Jesus’ birth was announced by the prophet Isaiah thousands of years before his arrival (see Isaiah 9:6). References to the birth of Christ are also mentioned in the first four books of the New Testament. In reference to the birth of Jesus in book of Matthew 1:23, we read: “The virgin will conceive and give birth to a son, and they will call him Emmanuel, which means ‘God with us.’” We are indeed indebted to those who had the courage to talk about the arrival of Jesus at a time when one could be punished for mentioning his very name.

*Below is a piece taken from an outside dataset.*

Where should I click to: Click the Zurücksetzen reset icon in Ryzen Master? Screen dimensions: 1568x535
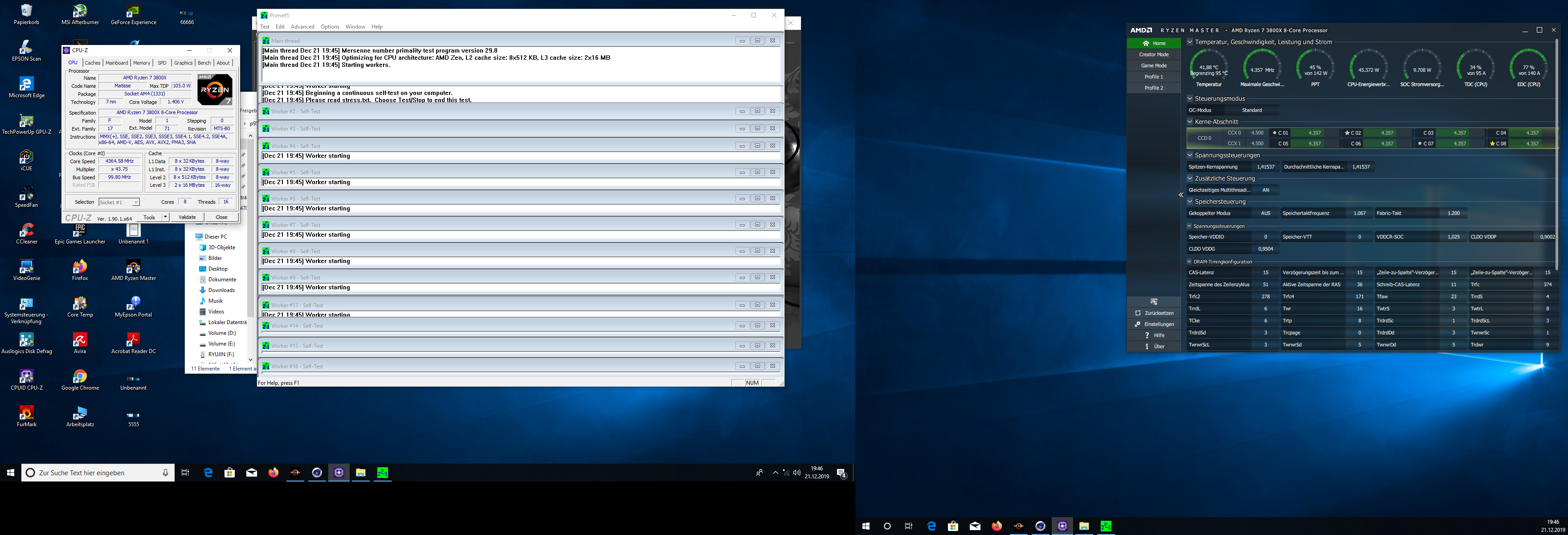click(1154, 313)
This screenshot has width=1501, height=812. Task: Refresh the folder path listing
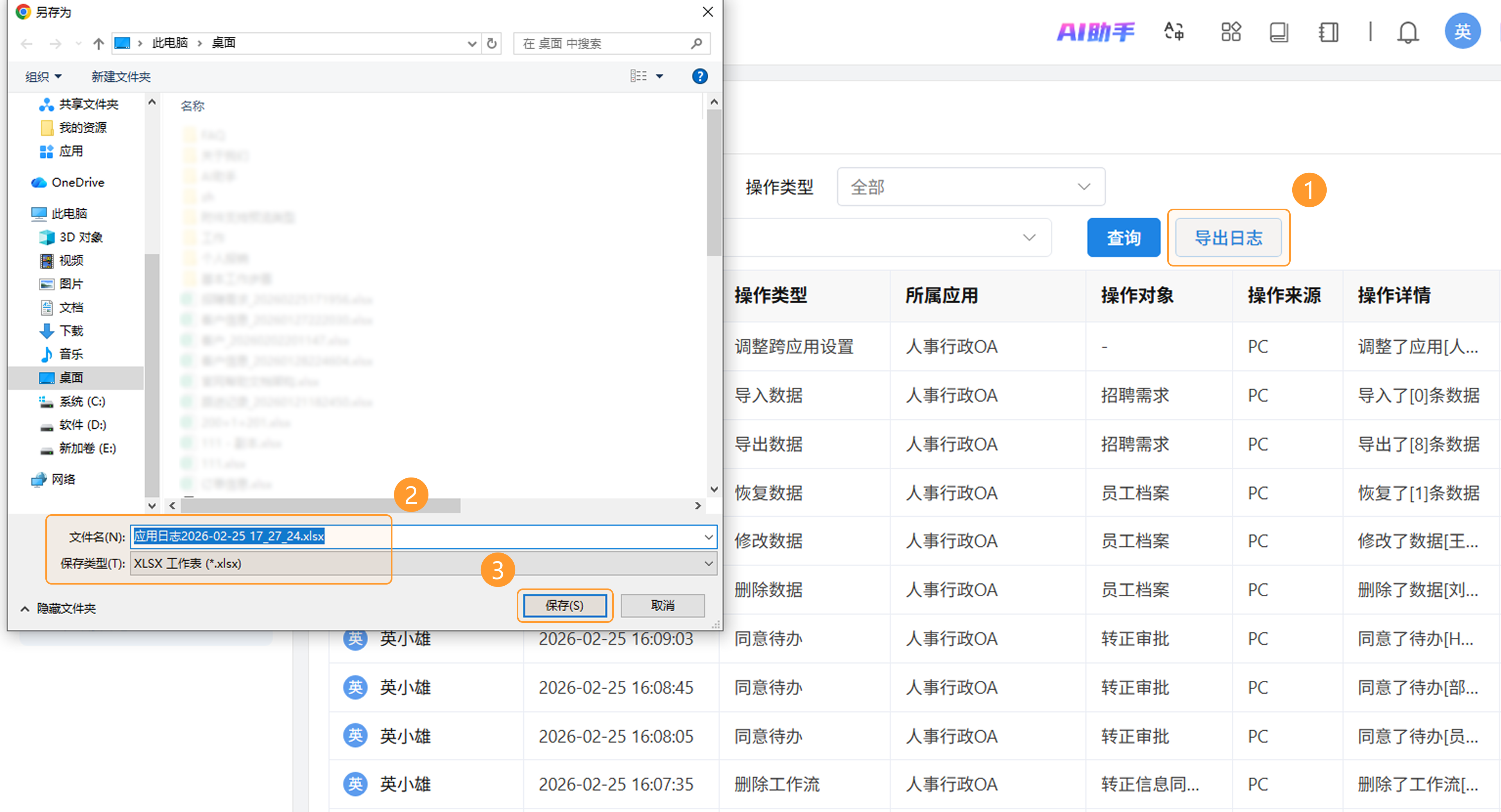point(492,44)
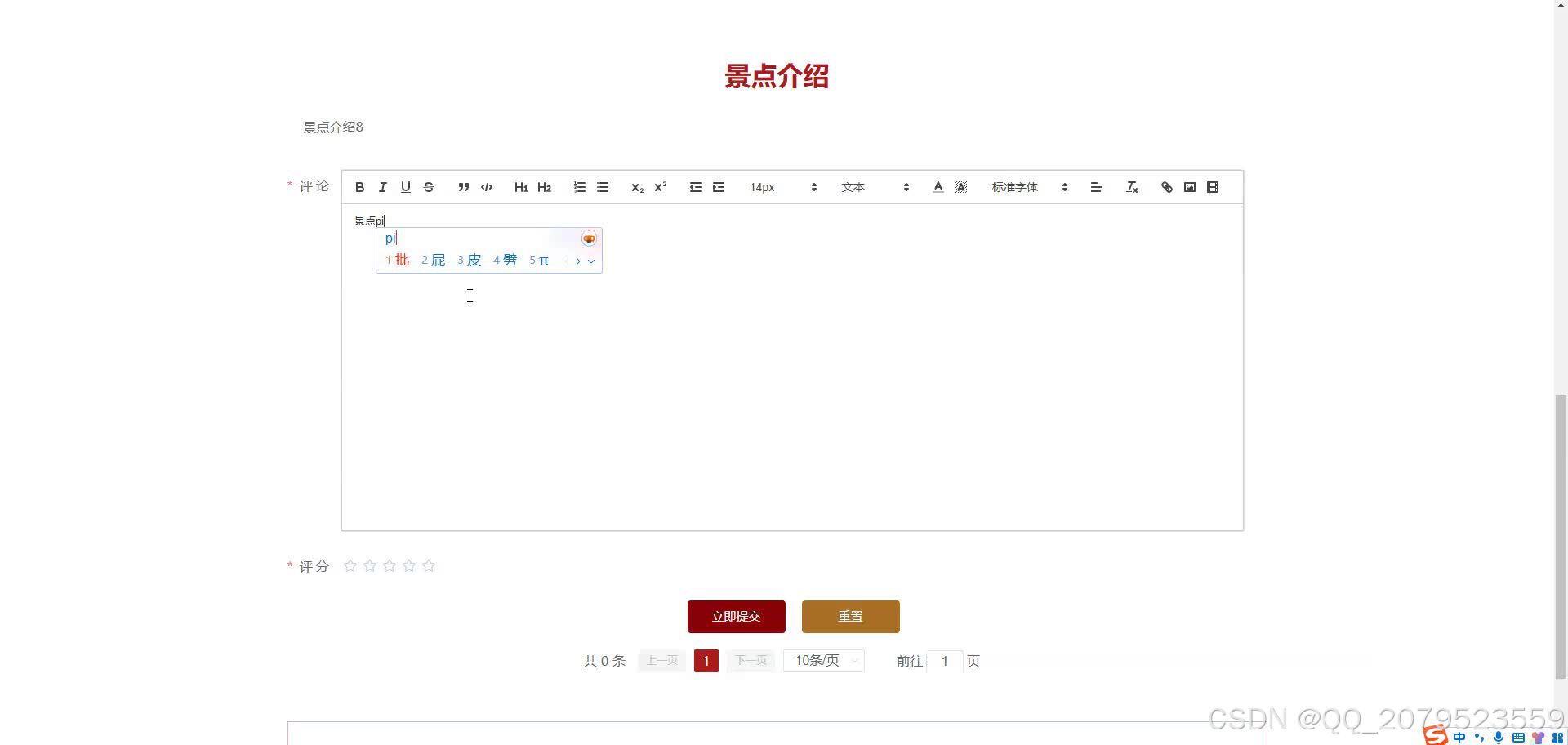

One may rightful ask: “What does it mean that God is with us during a time in which there appears to be little evidence of or respect for God at all.” Immanuel means that those who are still willing to take a chance with God by accepting Jesus as Lord and Savior will be blessed with eternal life (see John 3:16). Immanuel means that the life of Jesus will always be our point of departure for helping people; therefore, we will diligently seek justice for the disempowered, the despised, the disenfranchised and the disrespected people of this world. Immanuel means that our hope in creating the beloved community, our faith in God and our love for God’s children called humanity will continue to occupy our life’s agenda (see 1 Corinthians 13:13).” Immanuel means that we serve a transcendent God who sits high and looks low, but we also serve an immanent God (Jesus the Christ) who will never leave us or forsake us (see Matthew 28:20). Emmanuel, which is another name for Jesus means “God is with us.” Indeed, the prayer embedded in the song titled “O Come, O Come Emmanuel” by Josh Wilson still stands true: “O come, Desire of nations, bind in one the hearts of all mankind; Bid thou our sad divisions cease, and be thyself our King of peace, Rejoice! Rejoice! Emmanuel.”